We obtained the code from the https://lvdmaaten.github.io/tsne/
In the first phase, t-Distributed Stochastic Neighbor Embedding (t-SNE) is applied to identify similar cells. After that, since the cell labels and the number of clusters are available, different clustering algorithms including Density-based spatial clustering of applications with noise (DBSCAN) and CDP are employed for clustering based on the t-SNE mapping on PBMC-4K merged data
run cluster_dp.m
We select the marker genes from the CellMarker database (http://biocc.hrbmu.edu.cn/CellMarker/ or http://bio-bigdata.hrbmu.edu.cn/CellMarker/), aiming to provide a comprehensive and accurate resource of cell markers for various cell types in tissues of human.
[celltype_matrix, celltype_expression, cellnames, celltype] = celltype_markers(data,tsneX,id_celltype,thresh,id)
genes = {'Unknown',{},{},{};...
'T cells',{'CD3D','CD3E','CD3G','CD27','CD28'},{},{};...
'CD4+ T cells',{'CD4'},{},{};...
'CD8+ T cells',{'CD8B'},{},{};...
'regulatory T cells',{'FOXP3','IL2RA','CD4','CTLA4'},{},{};...
'B cells',{'CD19','MS4A1','CD79A','CD79B','BLNK'},{},{};...
'Macrophages/Monocytes',{'CD14','CD68','CD163','CSF1R','FCGR3A'},{},{};...

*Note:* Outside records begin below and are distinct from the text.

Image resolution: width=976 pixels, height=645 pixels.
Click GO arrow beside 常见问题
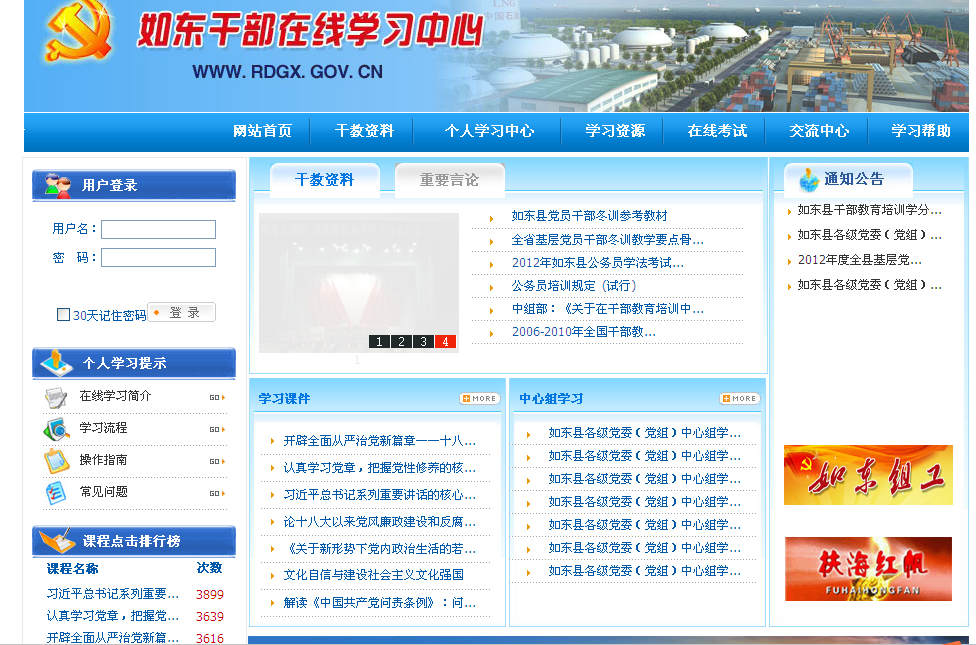(215, 493)
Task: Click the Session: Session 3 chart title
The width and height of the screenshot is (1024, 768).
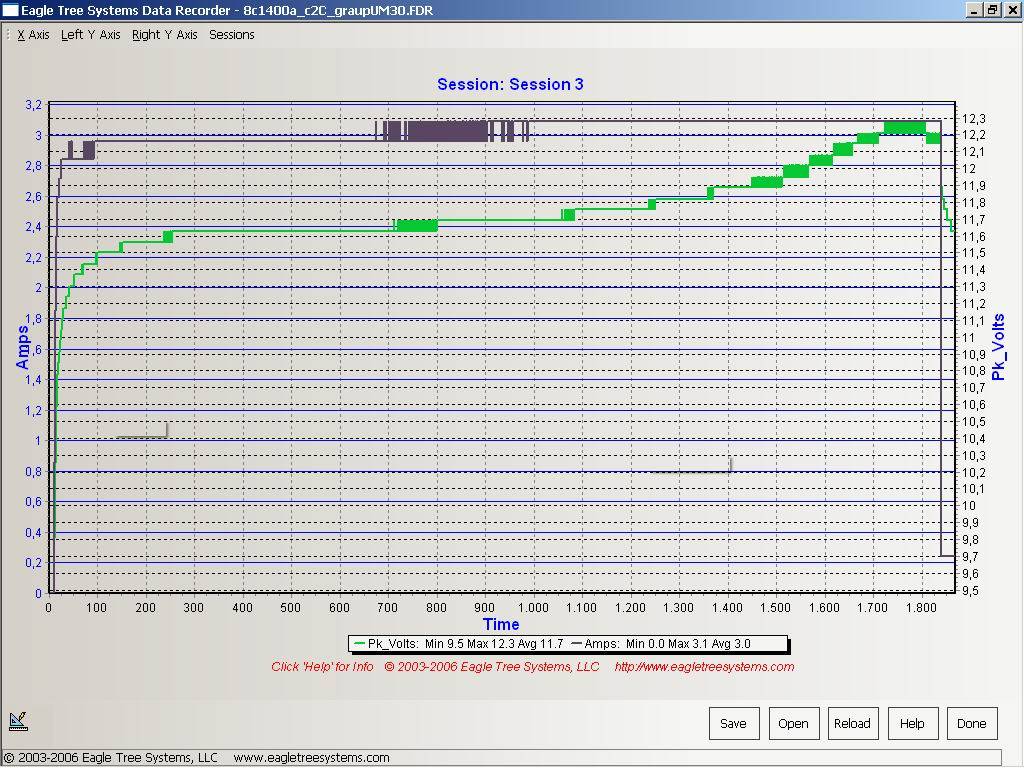Action: click(x=510, y=85)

'Dendritic cells',{'IL3RA','CLEC4C','NRP1'},{},{};...
'Natural killer cells',{'FCGR3A','FCGR3B','NCAM1','KLRB1','KLRB1','KLRC1','KLRD1','KLRF1','KLRK1'},{},{};...

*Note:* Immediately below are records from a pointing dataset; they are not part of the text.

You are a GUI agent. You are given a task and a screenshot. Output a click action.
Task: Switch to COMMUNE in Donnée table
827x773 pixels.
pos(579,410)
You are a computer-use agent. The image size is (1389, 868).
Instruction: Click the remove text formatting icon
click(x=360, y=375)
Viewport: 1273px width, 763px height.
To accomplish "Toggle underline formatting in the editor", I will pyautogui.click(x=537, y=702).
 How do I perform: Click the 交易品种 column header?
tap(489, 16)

'Endothelial cells',{'VWF','CDH5','SELE'},{},{};...
'Cancer associated fibroblasts',{'FAP','THY1','COL1A1','COL3A1'},{},{};...
'Ovarian carcinoma cells',{'WFDC2','EPCAM','MCAM'},{},{};...
'Melanoma cells',{'PMEL','MLANA','TYR','MITF'},{},{}};
Most of those previous methods only employ single supervised classification method to identify the cell types. Unfortunately, it is hardly believed that each of those supervised classification methods can be the all-time winner across all datasets for single-cell RNA-seq interpretations. Each supervised classification method has its own strengths and weaknesses; different supervised classification methods are assumed to provide different performance on different single-cell RNA-seq datasets. Therefore, we develop a new ensemble construction method to infer novel cell types from single-cell RNA-seq. Multiobjective optimization is designed for the stacking ensemble construction process to generate platform-specific configurations. Furthermore, we demonstrate the capabilities of our framework on the PBMC data.
[predicted_celltype] = Ensemble_Classify(data,training_celltype)
Compare the predicted celltype results to the true labels.